The notion of Citizenship in Diverse Societies is also at the centre
of attention in the volume edited by Kymlicka and Norman, in which the
editors and contributors seek to connect the rights and status of
ethnocultural minorities in multiethnic societies  and the virtues,
practices, and responsibilities of democratic citizenship (p. 3).
Although this does not amount to a full-fledged theory of citizenship,
the individual essays deal with important issues that any such theory
would have to address: education and religious diversity, political
participation and representation, immigration, gender issues, language
issues, the rights of indigenous peoples, and federalism. While some
of the issues are treated on a more abstract level rather than in the
context of concrete case studies (e.g., Jeremy Waldron on cultural
identity, and Rainer Baubck on secession and federalism), the
discussion in general goes beyond purely normative considerations
about the rights and wrongs of different approaches to any of these
individual aspects.
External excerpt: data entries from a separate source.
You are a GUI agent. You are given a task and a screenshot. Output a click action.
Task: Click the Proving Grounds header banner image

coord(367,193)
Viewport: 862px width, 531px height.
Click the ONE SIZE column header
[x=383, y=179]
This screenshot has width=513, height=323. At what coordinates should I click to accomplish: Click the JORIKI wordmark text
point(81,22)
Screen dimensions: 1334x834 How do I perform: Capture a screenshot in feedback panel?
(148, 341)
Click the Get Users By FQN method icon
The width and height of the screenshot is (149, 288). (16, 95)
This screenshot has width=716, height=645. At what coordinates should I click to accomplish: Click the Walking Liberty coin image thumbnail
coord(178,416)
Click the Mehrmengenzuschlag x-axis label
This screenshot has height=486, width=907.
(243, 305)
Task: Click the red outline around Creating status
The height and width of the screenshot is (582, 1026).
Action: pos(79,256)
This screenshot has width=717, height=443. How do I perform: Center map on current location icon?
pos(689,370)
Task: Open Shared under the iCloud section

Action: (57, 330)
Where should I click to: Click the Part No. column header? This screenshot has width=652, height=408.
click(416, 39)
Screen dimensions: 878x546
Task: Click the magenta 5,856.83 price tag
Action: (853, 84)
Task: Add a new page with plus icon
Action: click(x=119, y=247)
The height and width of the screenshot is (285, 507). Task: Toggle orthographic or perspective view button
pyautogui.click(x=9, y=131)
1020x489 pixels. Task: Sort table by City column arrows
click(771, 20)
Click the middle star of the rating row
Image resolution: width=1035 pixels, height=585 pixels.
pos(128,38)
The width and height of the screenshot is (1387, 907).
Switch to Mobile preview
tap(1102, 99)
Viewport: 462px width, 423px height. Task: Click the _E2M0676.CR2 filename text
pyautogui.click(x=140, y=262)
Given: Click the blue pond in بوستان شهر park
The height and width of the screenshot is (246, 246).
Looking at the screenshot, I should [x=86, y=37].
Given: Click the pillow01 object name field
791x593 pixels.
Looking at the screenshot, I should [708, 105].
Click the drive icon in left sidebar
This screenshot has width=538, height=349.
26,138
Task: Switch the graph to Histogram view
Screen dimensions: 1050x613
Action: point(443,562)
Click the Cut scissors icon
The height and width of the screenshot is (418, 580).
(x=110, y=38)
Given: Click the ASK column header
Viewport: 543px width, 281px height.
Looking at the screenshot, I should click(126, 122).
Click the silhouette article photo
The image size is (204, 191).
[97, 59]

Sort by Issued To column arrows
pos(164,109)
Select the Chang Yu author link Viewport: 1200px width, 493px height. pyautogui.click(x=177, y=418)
Quite a number of authors place their elaborations
in concrete policy debates, primarily in Canada (e.g., Eamonn Callan
on religious schools in Ontario, and Denise Raume on official language
rights) and the US (e.g., Jeff Spinner-Halev on religion in public and
private education), but also in Europe (Tariq Modood on ethnic
minorities and their identities in the UK, and Sawitri Saharso on
female autonomy in the Netherlands). This mix of theoretical debate
and policy orientation makes the book fairly accessible to a wide
range of readers, especially those who have had little or no exposure
to the debate so far. This accessibility is also helped by a
comprehensive introduction Kymlicka and Norman provide to their
subject that positions the issues raised in later chapters in the
context of two broader debates on minority rights and citizenship; and
overall the volume succeeds in bridging the still-existing gap between
the two.
The two books make a significant contribution to the further
development of both theory and practice of accommodating population
diversity within liberal democracies. They highlight the difficulties
that many such systems of governance have with the recognition of
group rights, but also show the amount of progress that has been made
in this respect of the last several years. As such, all the individual
essays in both books also make an important contribution to the
further development of the theory of democracy, even though they are
unable to deliver such an enhanced theory. This is hardly the fault of
their authors/editors, who never claimed to pursue such a venture, but
it highlights the need for more conceptual thinking to overcome the
(probably increasing) gap between the challenges contemporary liberal
democracies face and our intellectual tools to address them.